EXERCISE BRIEF
Copy out everything from the line containing "The width and" down to the line containing "center [67, 158].", including both of those lines, and leave the pictures out.

RECORDS TO PROCESS
▼▼▼
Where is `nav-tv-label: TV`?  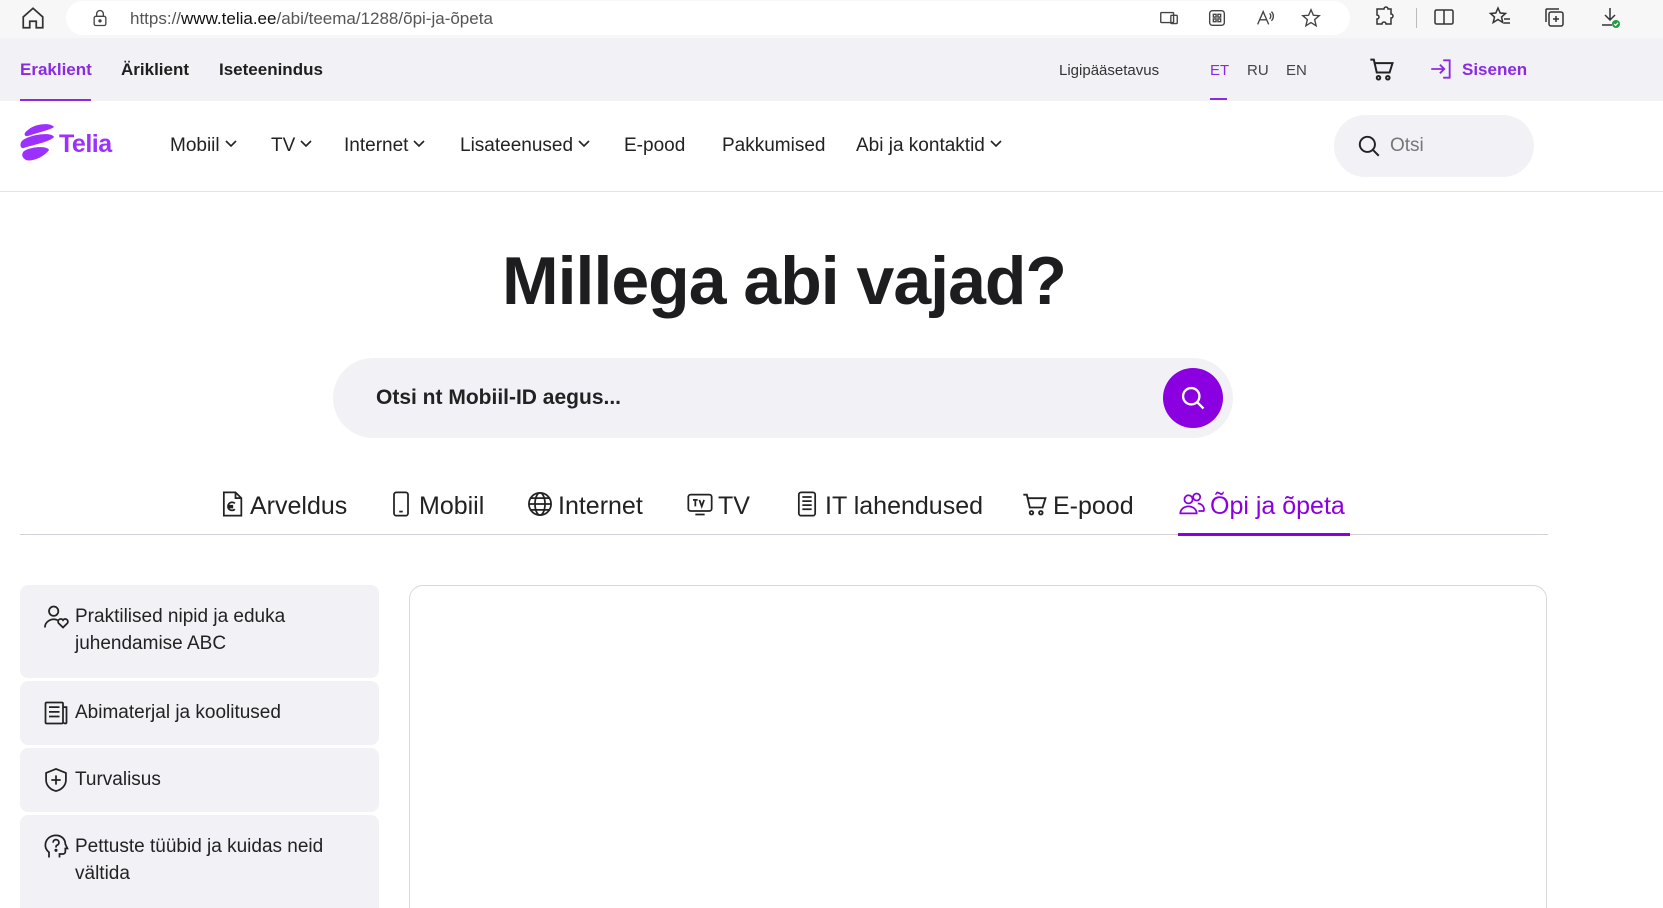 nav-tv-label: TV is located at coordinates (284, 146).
▲▲▲
▼▼▼
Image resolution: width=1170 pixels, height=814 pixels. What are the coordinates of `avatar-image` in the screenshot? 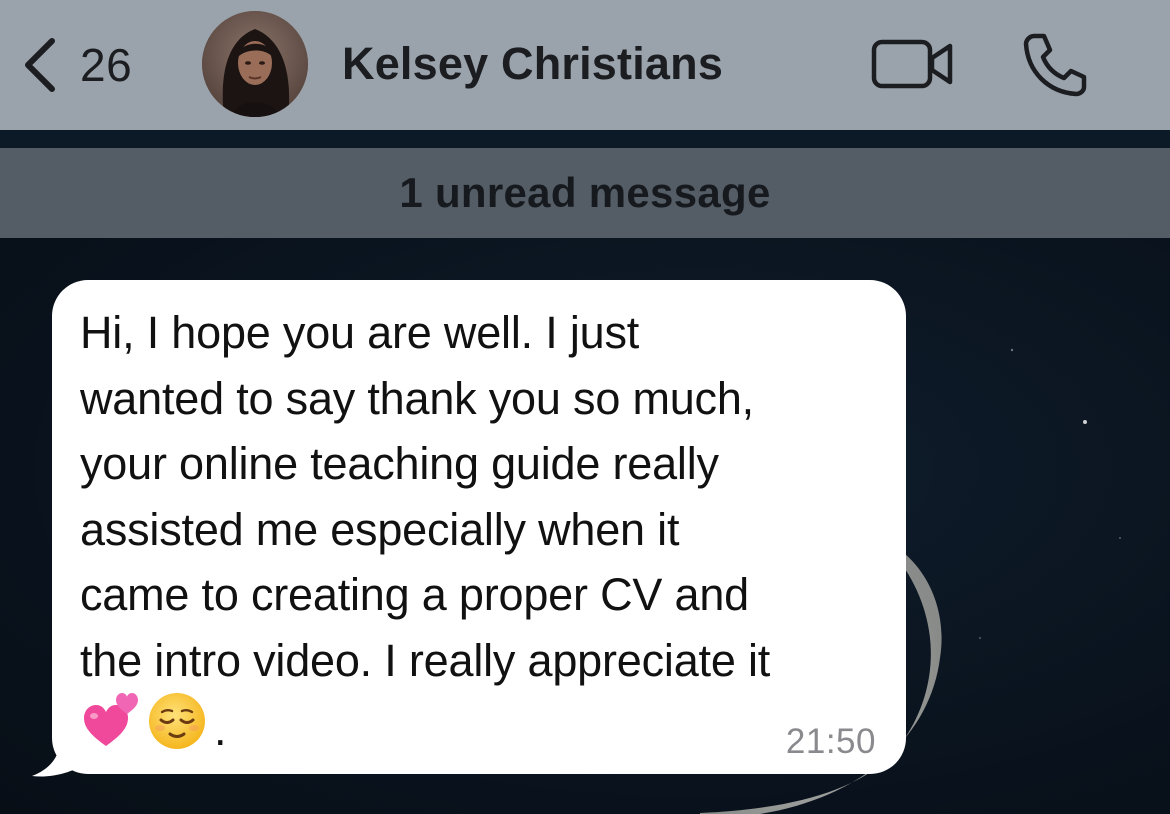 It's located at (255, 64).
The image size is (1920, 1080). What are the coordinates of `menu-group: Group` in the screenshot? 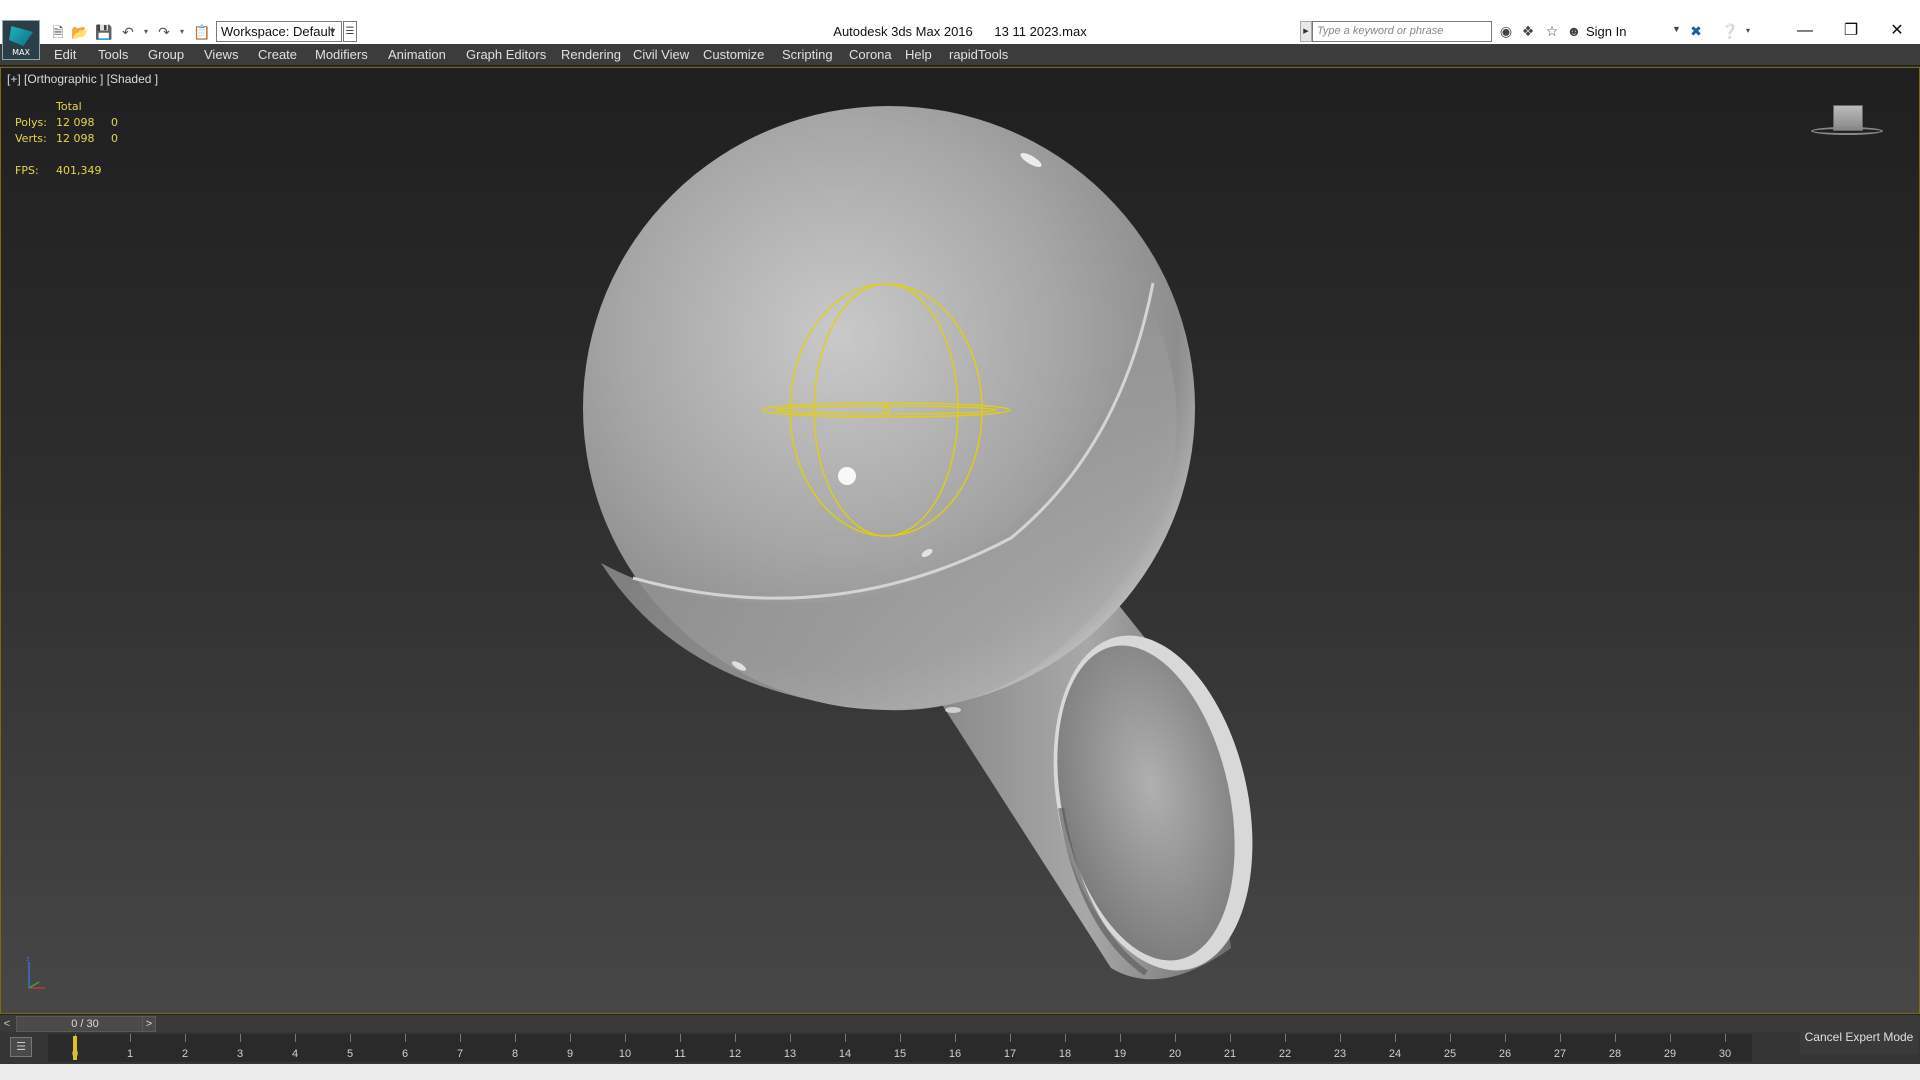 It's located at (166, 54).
▲▲▲
▼▼▼
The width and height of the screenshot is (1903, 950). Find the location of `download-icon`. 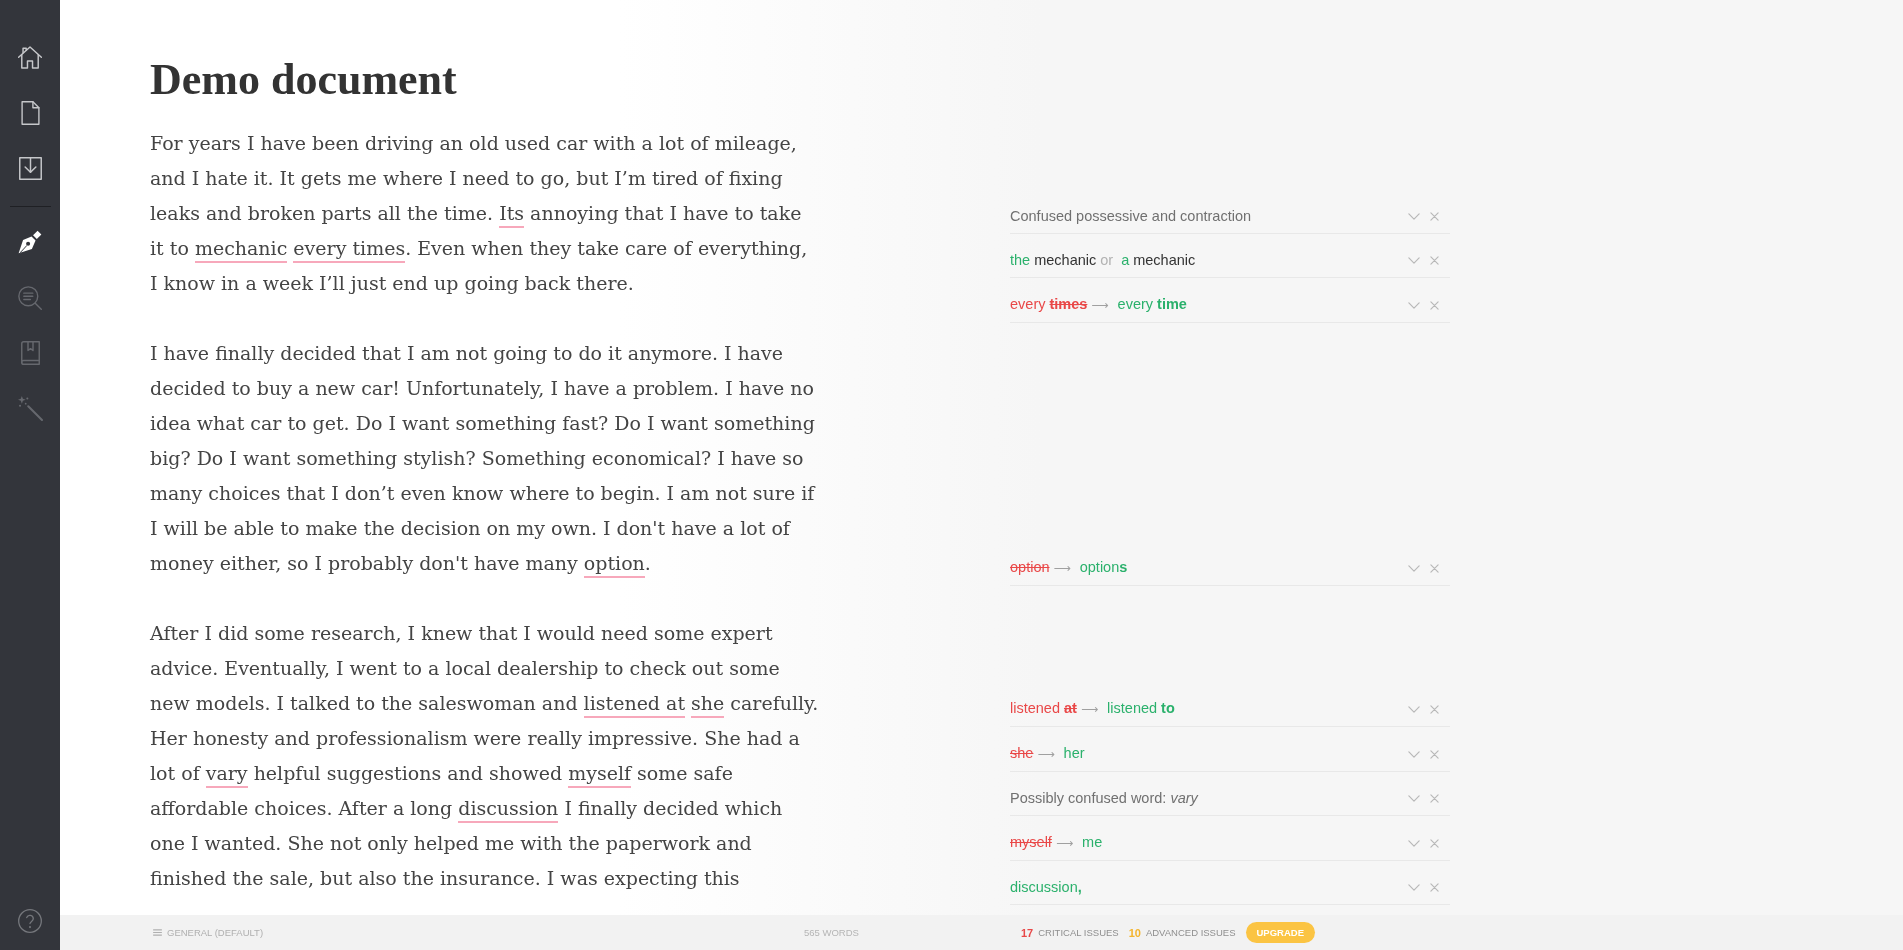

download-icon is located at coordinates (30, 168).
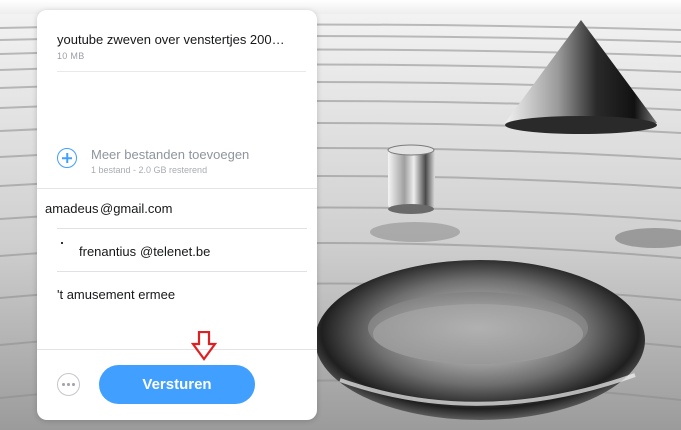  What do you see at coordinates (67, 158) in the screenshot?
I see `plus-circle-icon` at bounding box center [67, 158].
▲▲▲
TASK RESULT
The width and height of the screenshot is (1903, 950). Find the location of `download-icon`. 

download-icon is located at coordinates (30, 168).
  What do you see at coordinates (67, 158) in the screenshot?
I see `plus-circle-icon` at bounding box center [67, 158].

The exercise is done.